Dear Vesselin ,
Thank you very much for reading and commenting my essay! I enjoyed very much yours as well, and I am happy that you are visiting my page.
> why "science is only about the relations between things, not about the nature of things themselves."
The intention of scientists is of course to know the nature of things, not merely their relations. But their means are operational. I think a good example is the difference of approaches between Einstein and Minkowski. Einstein tried to understand and explain Special Relativity by operational procedures, rods, signals, etc. He used physical objects like rods and clocks, but as means to derive relations between lengths, durations, etc. Historically, this operationalism worked well, and led to the rejection of the "realist" position existing at that time, that aether explained electromagnetism. So Einstein came up as operationalist and aether theory was abandoned*. Minkowski's position is different. He proved indeed that reality is four-dimensional. So he put back reality in its place, and was not merely operationalist. But we can interpret this in two ways. One is that the four-dimensional objects Minkowski talks about are "matter", and the other one is that they are geometric entities. My position is that we know at least that they behave like geometric things. We don't know what is "matter", but we know what is geometry. But both "matter" and "geometry" are metaphysical concepts. People can agree on the Lorentz transformations, but some can interpret it as geometry, and others as matter having geometric properties. So science, to allow the exchange of ideas and independent verification, avoids making metaphysical assumptions, and relies on what can be shared. And operational procedures can be shared. As well, when we have theoretical explanations, we formulate them mathematically, but we don't go into the interpretation of the underlying nature of the things in our equations. The only time we do it is when we can describe things in terms of other things whose description we already have. This is why I say it's about relations, and can't go beyond them.
Take Minkowski's spacetime. It is a geometric space. This means it's a mathematical structure. A general definition of mathematical structure is given in Universal Algebra, in terms of sets and relations. Like a parenthesis, I don't quite like the term "universal algebra", because I see those rather geometrically, but this is a matter of personal taste. Anyway, my point is that Minkowski spacetime is a real element of the Theory of Special Relativity, and I take it in a geometric sense. As a geometry, it is a mathematical structure in the sense of Universal Algebra. So all there is about it is captured in the sets and relations. But the nature of the elements of the sets in themselves play no role in Universal Algebra, than to allow the definition of relations. In fact, Universal Algebra can be reduced to relations alone, by replacing the elements by 0-ary relations.

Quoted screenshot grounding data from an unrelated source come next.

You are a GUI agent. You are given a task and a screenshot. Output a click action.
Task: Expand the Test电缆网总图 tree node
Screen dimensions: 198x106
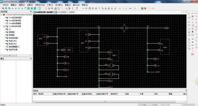point(4,26)
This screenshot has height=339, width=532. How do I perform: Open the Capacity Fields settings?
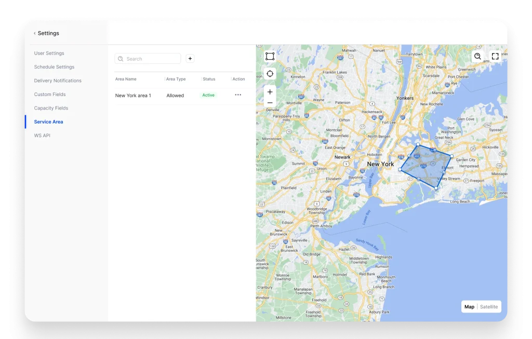[51, 108]
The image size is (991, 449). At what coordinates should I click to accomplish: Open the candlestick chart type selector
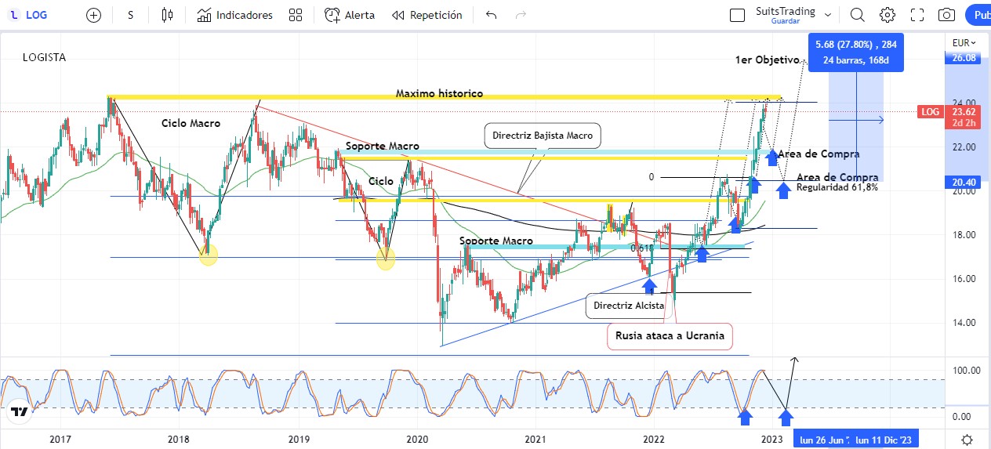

So we have the description of the world obtained from observations and making theories, as relations, and we have the underlying mathematical structure, which is also as relations. And ideally, when we will have the right theory, the two will be isomorphic. Whatever new we learn by operational means about the objects will simply add more relations. This doesn't mean that there is no underlying reality, no ontology. There is ontology. My claim is just that we can't put the finger on it by operational means, the best we can do is to find relations.
> With regard to "nothing of the nature of the things is accessible to measurement or observation," how would you explain the common view that physics does studies physical objects, not just their relations? E.g., we measure the locations of planets and the sun (even we see them directly or through telescopes!) I agree that we may never have absolute (full) knowledge about them, but physics does measure such objects (not only their relations) and in this way proves their existence. The word "planet" means to other people essentially the same thing (whether it is exactly the same or not, I think does not challenge the fact that we see and measure (all in perfect agreement) an object that we call a planet.
There is an object called planet, of course. It is not like the object is different to each observer, it may look different, but it is the same. We share the same reality. We even agree that it is made of atoms. And we agree that atoms are made of particles. And here is a place where we no longer know what is the nature of things. Particles, fields, wavefunctions, pure probabilities? This is another discussion. Einstein wanted here to keep having a realist description. But Bell's theorem, by using the very EPR experiment, shows that Einstein had to choose between a fixed reality at each time, and locality. But sorry, I divagate. When I say that we can't really know objectively the nature of things, I mean it in a much broader sense. I would say the same in a classical world. The object is there, Einstein criterion of reality is satisfied, but I would still complain that we can't know its nature. I think what I mean is that, to know the nature of something, there is no other way for that object to be, so that what we can measure and observe about it is the same. For example, consider a classical, Newtonian world, where all the elementary objects are balls, cogwheels, pins, etc, all made of steel. And suppose, for the sake of explaining what I mean, that all these elementary objects, identical in density, can't be broken or X-ray-ed. Suppose that there are "people" made of these things, and they try to understand that world. If these steel elementary objects are all there is in this world, can anyone know that they are made of steel? There is no notion of steel there, unless the people they call steel a particular organization of those objects. But they don't know what they intrinsically are. It could be anything, from cheese compressed well enough to have the same density and assuming it is unbreakable, to any other material. We can just call it "adamantium" or whatever. In such a world, we could never know the material. This is what I mean by "their nature". So the objects exist, they can be measured by comparing them to one another, their inertia can be measured, and what we would get are relations only. Nothing about their nature. Of course, we could analyze a planet in that world, and see that it is made of ultimate parts like these, but that would be the end.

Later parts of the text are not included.